Mohamed Bazoum, un ami de Macron, est écarté du pouvoir. L’Armée nigérienne, sur laquelle comptait le secrétaire d’Etat américain Antony Blinken dans ses discours au cours de sa visite au Niger, a annoncé son soutien aux hommes du général Abdourahamane Tiani, le chef de la garde présidentielle depuis 2011, qui s’est proclamé le nouveau dirigeant du pays.

En tout état de cause, ce coup de force risque de changer fondamentalement les équilibres des forces au Sahel et pourrait mettre fin aux derniers privilèges de la France dans cette région. Reste à savoir quel a été le positionnement des Musulmans et plus particulièrement des Chiites contre l’Occident colonialiste.

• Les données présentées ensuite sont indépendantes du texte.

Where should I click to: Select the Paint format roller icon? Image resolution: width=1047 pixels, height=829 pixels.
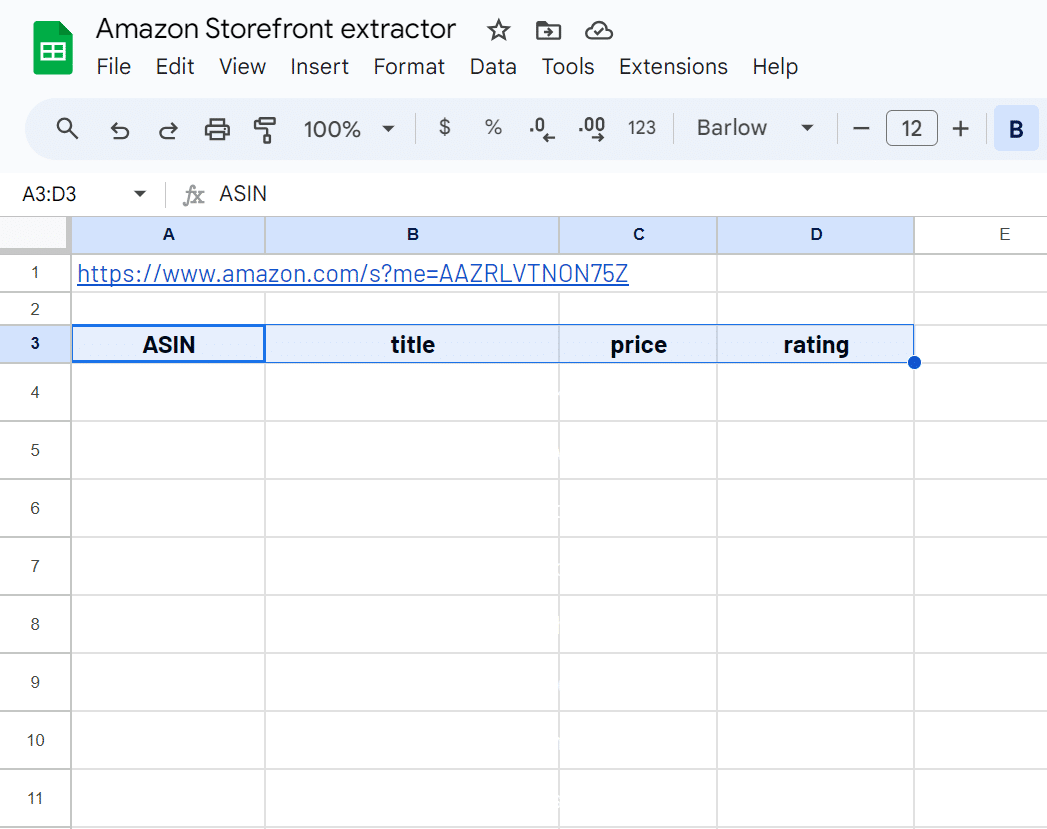click(264, 129)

Fin des alliances françaises au Sahel

Les coups d’État au Mali,  au Burkina Faso ou encore en Guinée ont affaibli les alliances de la France dans ses anciennes colonies et enhardi les populations ouest-africaines en quête d’indépendance et moins d’ingérence dans les affaires de leur pays.

A première vue, il semble qu’on assiste à la répétition d’événements conduisant à l’instabilité politique exogène dans les pays africains, des évènements dont les nouvelles se font entendre presque tous les mois. Des pays comme le Soudan et la Libye sont actuellement en proie à une telle instabilité, mais il semble que cette fois, l’enjeu va au-delà de ce genre de caricaturisation.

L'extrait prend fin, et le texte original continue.